* Data:
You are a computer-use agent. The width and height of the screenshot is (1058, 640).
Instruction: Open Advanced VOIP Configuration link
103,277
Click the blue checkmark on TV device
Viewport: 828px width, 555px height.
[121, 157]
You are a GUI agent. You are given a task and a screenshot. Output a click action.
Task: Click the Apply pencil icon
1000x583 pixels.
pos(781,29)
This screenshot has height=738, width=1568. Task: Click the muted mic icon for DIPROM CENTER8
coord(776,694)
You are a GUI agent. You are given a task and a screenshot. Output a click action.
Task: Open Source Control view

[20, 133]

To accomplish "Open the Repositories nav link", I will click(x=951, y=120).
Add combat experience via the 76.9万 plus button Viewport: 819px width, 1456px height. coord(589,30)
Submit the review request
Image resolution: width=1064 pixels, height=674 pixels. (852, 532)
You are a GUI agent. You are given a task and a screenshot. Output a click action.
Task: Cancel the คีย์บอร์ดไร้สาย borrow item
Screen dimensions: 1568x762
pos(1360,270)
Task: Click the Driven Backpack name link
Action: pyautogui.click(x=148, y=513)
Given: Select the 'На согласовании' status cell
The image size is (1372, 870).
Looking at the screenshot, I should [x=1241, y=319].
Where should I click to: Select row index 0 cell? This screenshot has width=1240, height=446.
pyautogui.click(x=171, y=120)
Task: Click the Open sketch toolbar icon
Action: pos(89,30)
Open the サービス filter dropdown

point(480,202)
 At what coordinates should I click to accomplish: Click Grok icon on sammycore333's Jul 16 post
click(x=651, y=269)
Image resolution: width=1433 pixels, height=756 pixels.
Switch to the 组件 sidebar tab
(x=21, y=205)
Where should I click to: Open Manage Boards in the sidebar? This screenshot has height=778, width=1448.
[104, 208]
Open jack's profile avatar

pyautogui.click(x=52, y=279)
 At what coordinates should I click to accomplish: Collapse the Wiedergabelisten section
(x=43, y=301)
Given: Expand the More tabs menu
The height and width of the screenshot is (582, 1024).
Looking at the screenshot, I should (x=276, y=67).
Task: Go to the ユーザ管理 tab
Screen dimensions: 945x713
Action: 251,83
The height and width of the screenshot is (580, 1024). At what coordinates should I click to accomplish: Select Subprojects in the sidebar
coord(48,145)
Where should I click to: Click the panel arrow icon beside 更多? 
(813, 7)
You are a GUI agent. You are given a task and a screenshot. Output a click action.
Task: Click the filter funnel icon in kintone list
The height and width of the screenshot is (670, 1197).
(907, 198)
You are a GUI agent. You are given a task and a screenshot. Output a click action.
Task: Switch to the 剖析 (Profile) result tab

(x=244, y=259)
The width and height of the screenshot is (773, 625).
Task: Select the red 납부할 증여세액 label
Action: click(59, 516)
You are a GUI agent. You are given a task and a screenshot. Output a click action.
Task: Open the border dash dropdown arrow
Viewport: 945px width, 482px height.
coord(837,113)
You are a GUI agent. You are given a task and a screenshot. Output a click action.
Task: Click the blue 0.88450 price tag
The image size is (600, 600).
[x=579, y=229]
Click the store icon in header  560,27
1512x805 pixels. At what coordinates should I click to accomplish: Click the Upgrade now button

* Problem requirements:
Reproduce all of the entries above, swapping each occurrence of "GUI agent" for "screen agent" and leaving every other line untouched.

* Answer to the problem:
You are a computer-use agent. The width and height of the screenshot is (1058, 640).
Instruction: Open Advanced VOIP Configuration link
103,277
Click the blue checkmark on TV device
Viewport: 828px width, 555px height.
[121, 157]
You are a screen agent. You are given a task and a screenshot. Output a click action.
Task: Click the Apply pencil icon
1000x583 pixels.
pos(781,29)
This screenshot has height=738, width=1568. Task: Click the muted mic icon for DIPROM CENTER8
coord(776,694)
You are a screen agent. You are given a task and a screenshot. Output a click action.
Task: Open Source Control view

[20, 133]

To accomplish "Open the Repositories nav link", I will click(x=951, y=120).
Add combat experience via the 76.9万 plus button Viewport: 819px width, 1456px height. coord(589,30)
Submit the review request
Image resolution: width=1064 pixels, height=674 pixels. (852, 532)
You are a screen agent. You are given a task and a screenshot. Output a click action.
Task: Cancel the คีย์บอร์ดไร้สาย borrow item
Screen dimensions: 1568x762
pos(1360,270)
Task: Click the Driven Backpack name link
Action: pyautogui.click(x=148, y=513)
Given: Select the 'На согласовании' status cell
The image size is (1372, 870).
Looking at the screenshot, I should [x=1241, y=319].
Where should I click to: Select row index 0 cell? This screenshot has width=1240, height=446.
pyautogui.click(x=171, y=120)
Task: Click the Open sketch toolbar icon
Action: pos(89,30)
Open the サービス filter dropdown

point(480,202)
 At what coordinates should I click to accomplish: Click Grok icon on sammycore333's Jul 16 post
click(x=651, y=269)
Image resolution: width=1433 pixels, height=756 pixels.
Switch to the 组件 sidebar tab
(x=21, y=205)
Where should I click to: Open Manage Boards in the sidebar? This screenshot has height=778, width=1448.
[104, 208]
Open jack's profile avatar

pyautogui.click(x=52, y=279)
 At what coordinates should I click to accomplish: Collapse the Wiedergabelisten section
(x=43, y=301)
Given: Expand the More tabs menu
The height and width of the screenshot is (582, 1024).
Looking at the screenshot, I should (x=276, y=67).
Task: Go to the ユーザ管理 tab
Screen dimensions: 945x713
Action: 251,83
The height and width of the screenshot is (580, 1024). At what coordinates should I click to accomplish: Select Subprojects in the sidebar
coord(48,145)
Where should I click to: Click the panel arrow icon beside 更多? 
(813, 7)
You are a screen agent. You are given a task and a screenshot. Output a click action.
Task: Click the filter funnel icon in kintone list
The height and width of the screenshot is (670, 1197).
(907, 198)
You are a screen agent. You are given a task and a screenshot. Output a click action.
Task: Switch to the 剖析 (Profile) result tab

(x=244, y=259)
The width and height of the screenshot is (773, 625).
Task: Select the red 납부할 증여세액 label
Action: click(59, 516)
You are a screen agent. You are given a task and a screenshot. Output a click action.
Task: Open the border dash dropdown arrow
Viewport: 945px width, 482px height.
coord(837,113)
You are a screen agent. You are given a task and a screenshot. Output a click action.
Task: Click the blue 0.88450 price tag
The image size is (600, 600).
[x=579, y=229]
Click the store icon in header  560,27
1512x805 pixels. At what coordinates should I click to accomplish: Click the Upgrade now button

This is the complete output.